In an effort to help users create more professional-looking documents, Microsoft designers (starting
with Office 2007) incorporated the concept of Office document themes. Using themes is an easy (and
almost foolproof) way to specify the colors and fonts and a variety of graphical effects in a document.
Best of all, changing the entire look of your document is a breeze. A few mouse clicks is all it takes to
apply a different theme and change the look of your workbook.
Importantly, the concept of themes is incorporated into other Office applications. Therefore, a
company can easily create a standard look for all its documents.
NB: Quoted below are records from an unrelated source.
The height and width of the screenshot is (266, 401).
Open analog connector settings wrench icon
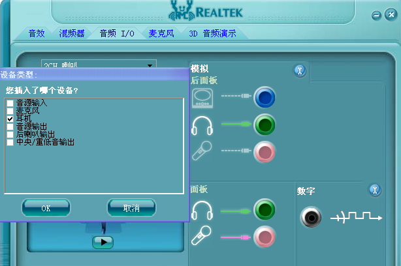(x=300, y=71)
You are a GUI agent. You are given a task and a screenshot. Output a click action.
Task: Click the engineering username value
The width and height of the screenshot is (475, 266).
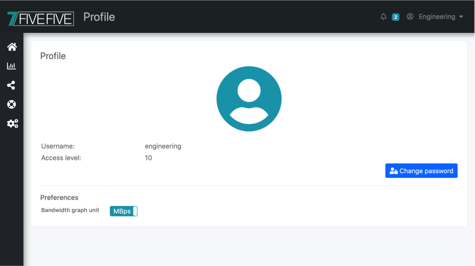pyautogui.click(x=163, y=146)
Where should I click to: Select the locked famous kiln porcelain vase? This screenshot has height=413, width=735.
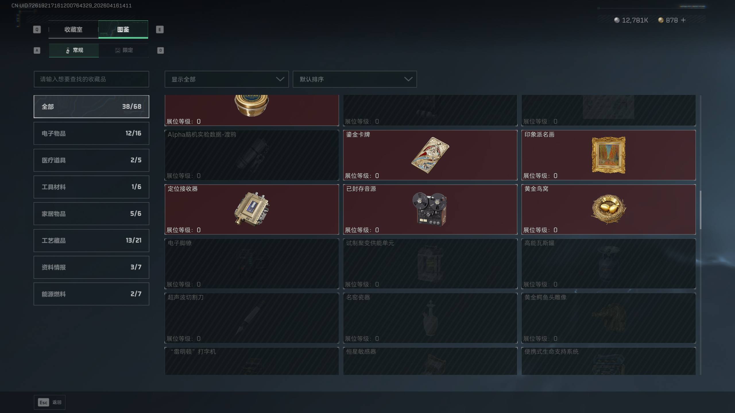click(430, 318)
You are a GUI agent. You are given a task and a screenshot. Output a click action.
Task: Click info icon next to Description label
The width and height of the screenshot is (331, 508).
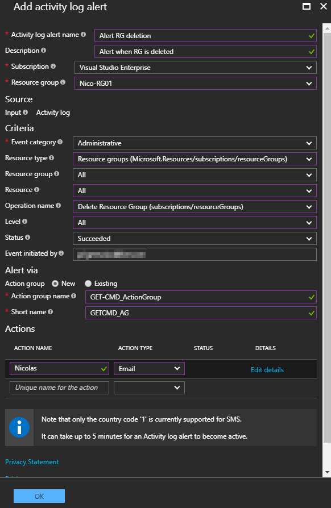(43, 50)
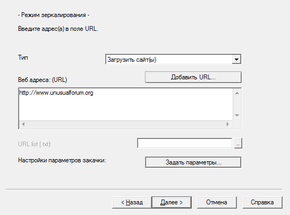Image resolution: width=290 pixels, height=215 pixels.
Task: Click the Добавить URL... button
Action: [x=193, y=77]
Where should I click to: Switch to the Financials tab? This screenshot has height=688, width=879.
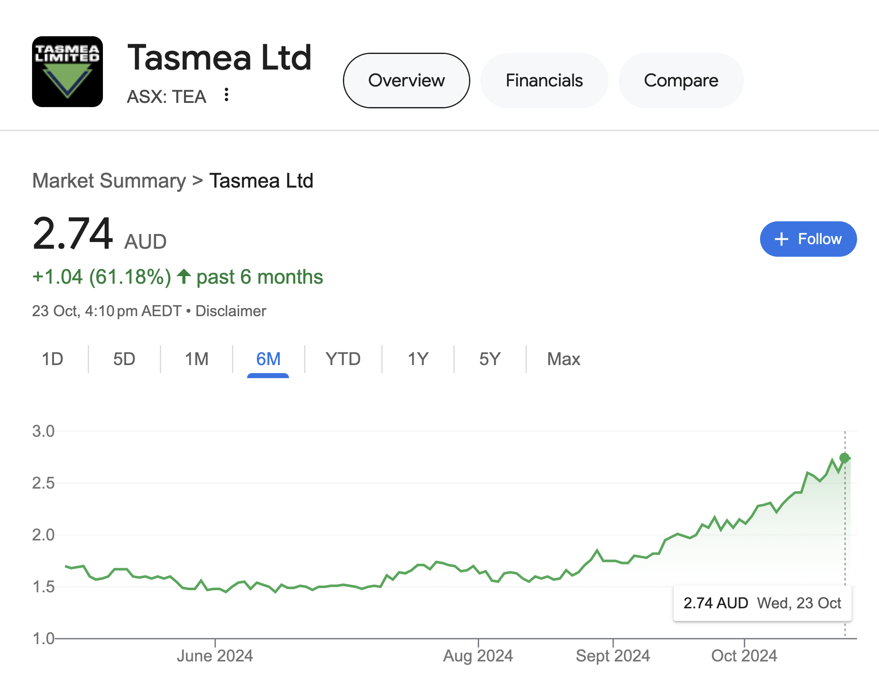point(544,81)

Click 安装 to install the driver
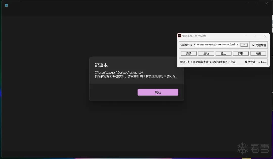click(188, 53)
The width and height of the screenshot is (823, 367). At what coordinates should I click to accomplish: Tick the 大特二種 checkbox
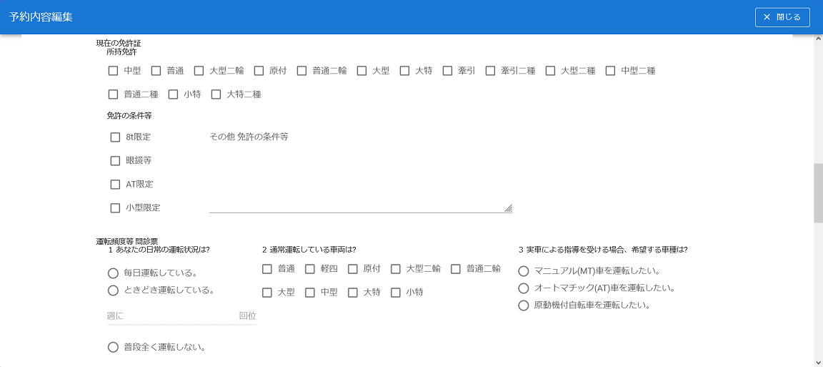pos(216,94)
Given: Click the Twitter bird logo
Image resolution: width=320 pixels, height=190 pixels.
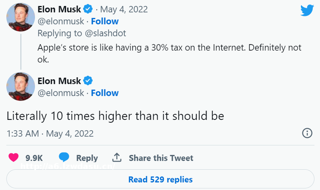Looking at the screenshot, I should [307, 10].
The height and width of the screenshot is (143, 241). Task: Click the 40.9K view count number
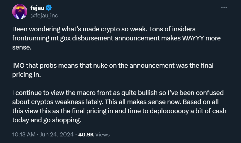[86, 134]
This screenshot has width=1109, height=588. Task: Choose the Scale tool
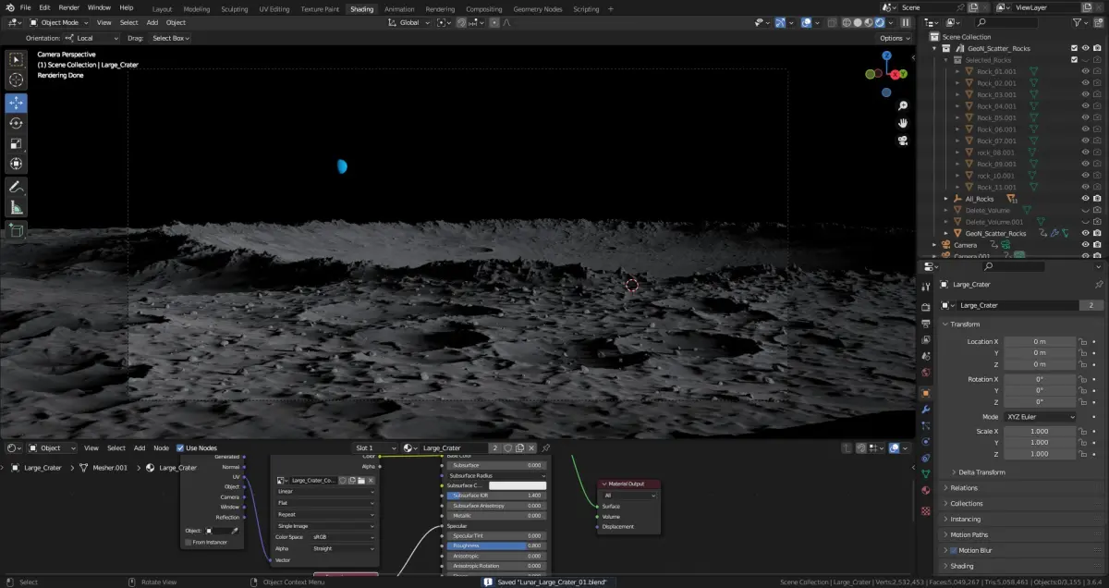click(x=16, y=143)
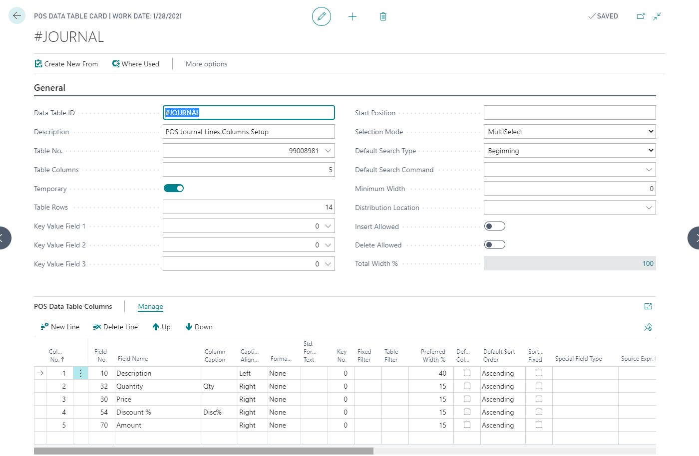This screenshot has width=699, height=456.
Task: Turn on the Delete Allowed switch
Action: coord(495,245)
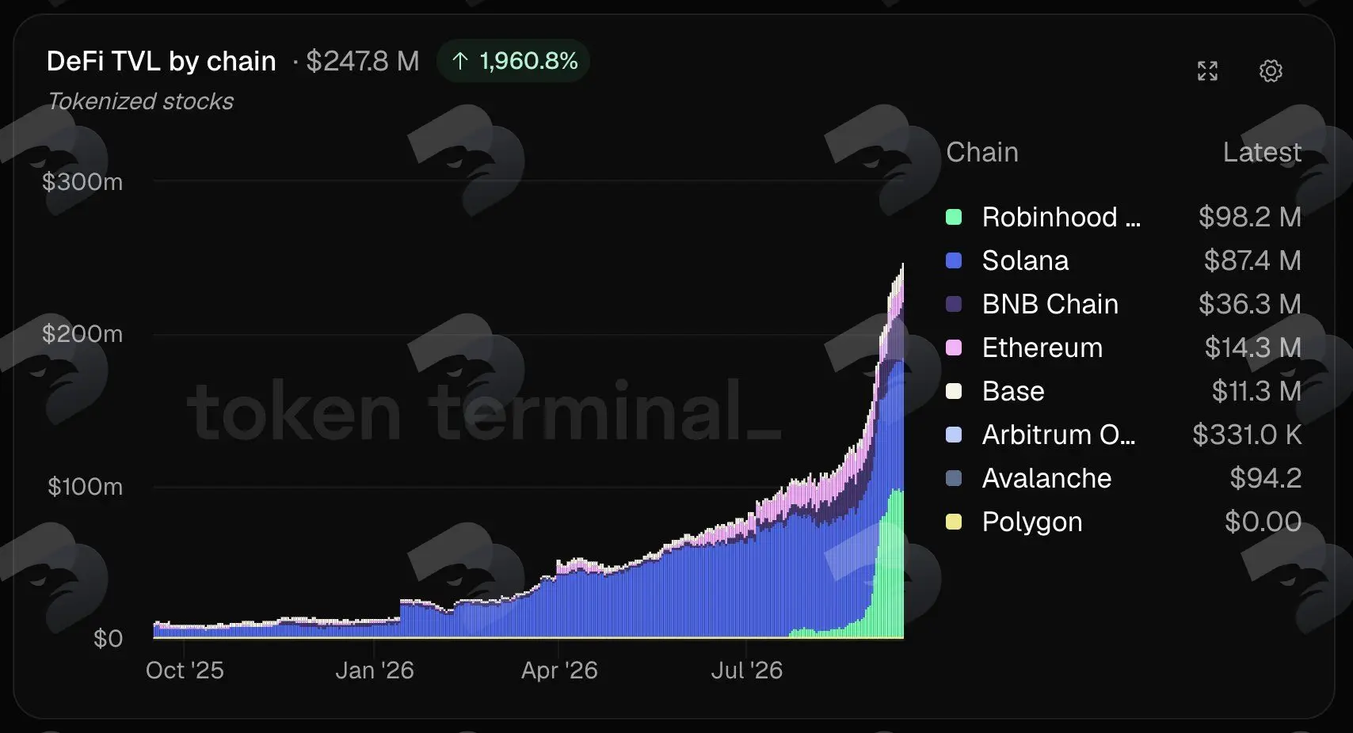This screenshot has width=1353, height=733.
Task: Toggle Robinhood chain green legend swatch
Action: pos(954,217)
Elements within Excel that are controlled by document themes are
➤ Cells and ranges that use theme colors (as opposed to standard colors)
➤ Tables
➤ Charts
➤ Conditional formatting (but not always)
➤ Sparkline graphics
➤ Pivot tables
➤ PivotTable slicers and timelines
➤ Shapes
➤ SmartArt
➤ WordArt
➤ Sheet tab colors
Figure 10-1 shows a worksheet that contains various Excel elements. These items all use the default
theme, which is known as Office Theme.
Figure 10-2 shows the same worksheet after applying a different document theme. The different
theme changes the fonts, colors (which may not be apparent in the figure), and graphical effects for
the SmartArt diagram.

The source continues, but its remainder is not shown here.